Stored data
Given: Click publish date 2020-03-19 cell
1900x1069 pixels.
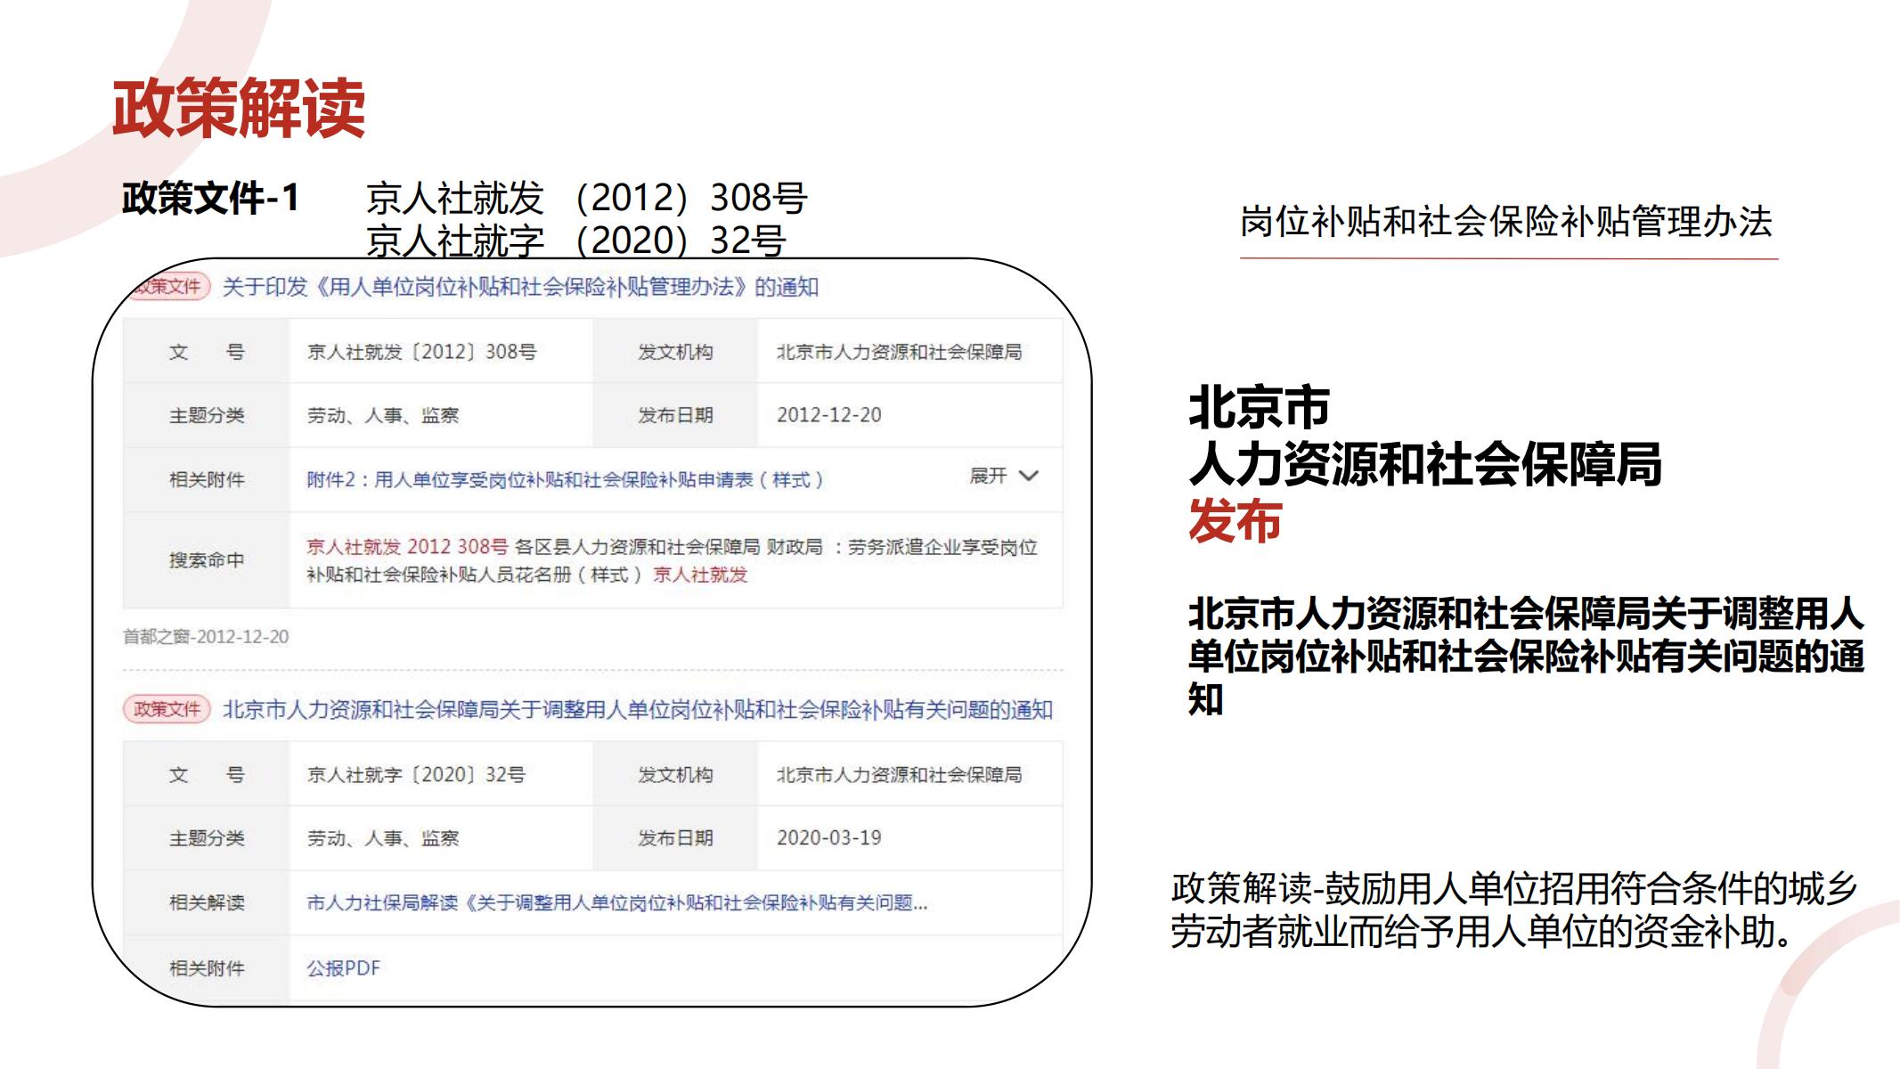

* * *

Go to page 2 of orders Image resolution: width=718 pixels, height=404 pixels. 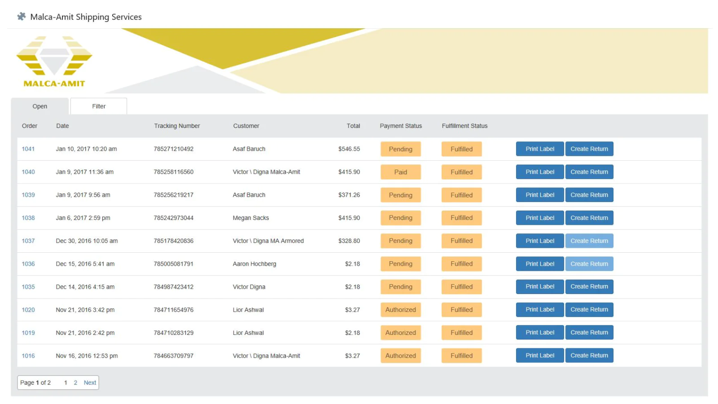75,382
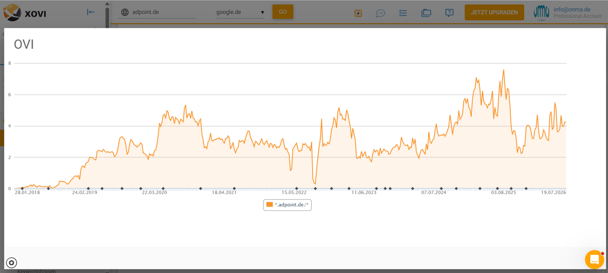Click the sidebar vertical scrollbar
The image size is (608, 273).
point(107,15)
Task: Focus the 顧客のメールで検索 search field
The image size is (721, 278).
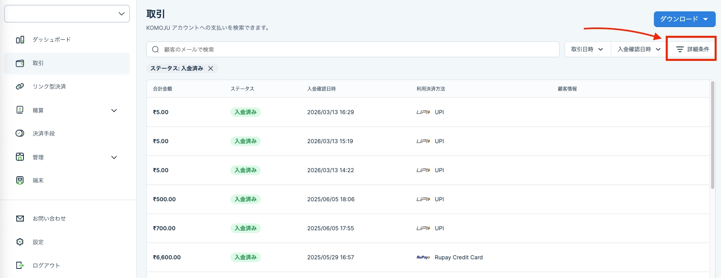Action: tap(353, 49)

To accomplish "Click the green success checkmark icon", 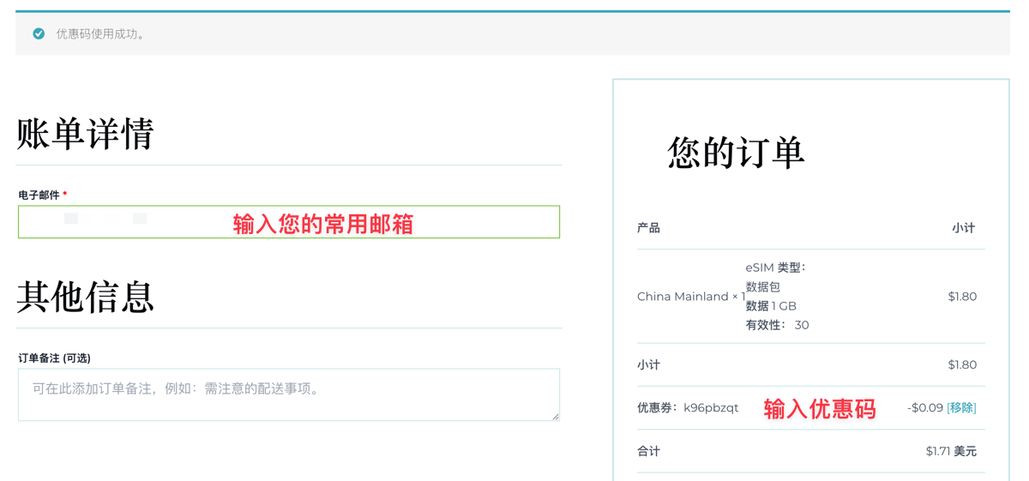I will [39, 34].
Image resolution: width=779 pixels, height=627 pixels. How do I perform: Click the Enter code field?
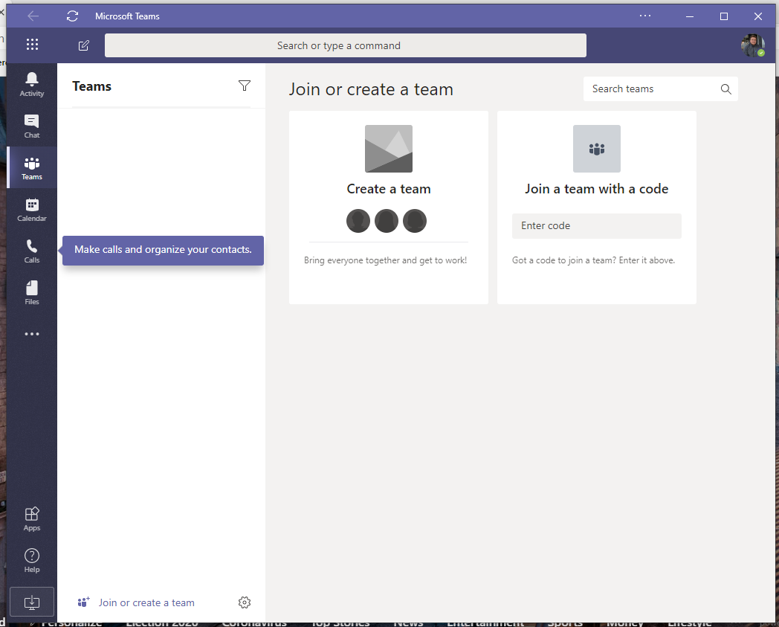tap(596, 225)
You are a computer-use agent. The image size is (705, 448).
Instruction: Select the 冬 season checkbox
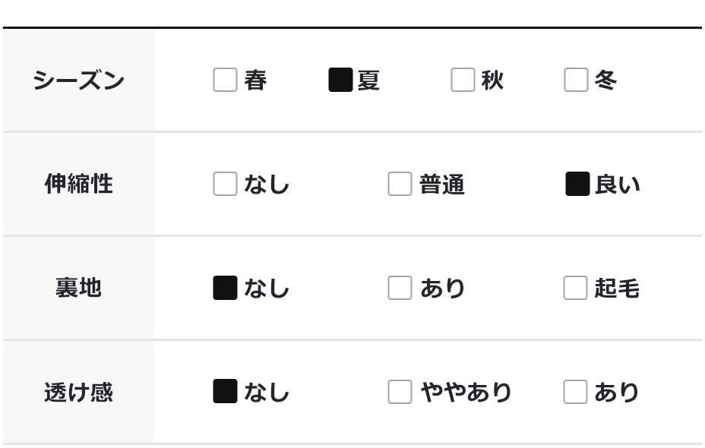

Work required
Reproduce the rows from the line containing "Given: Click publish date 2020-03-19 cell" through the line containing "1900x1069 pixels.", with both of those lines included.

Problem solution
Given: Click publish date 2020-03-19 cell
1900x1069 pixels.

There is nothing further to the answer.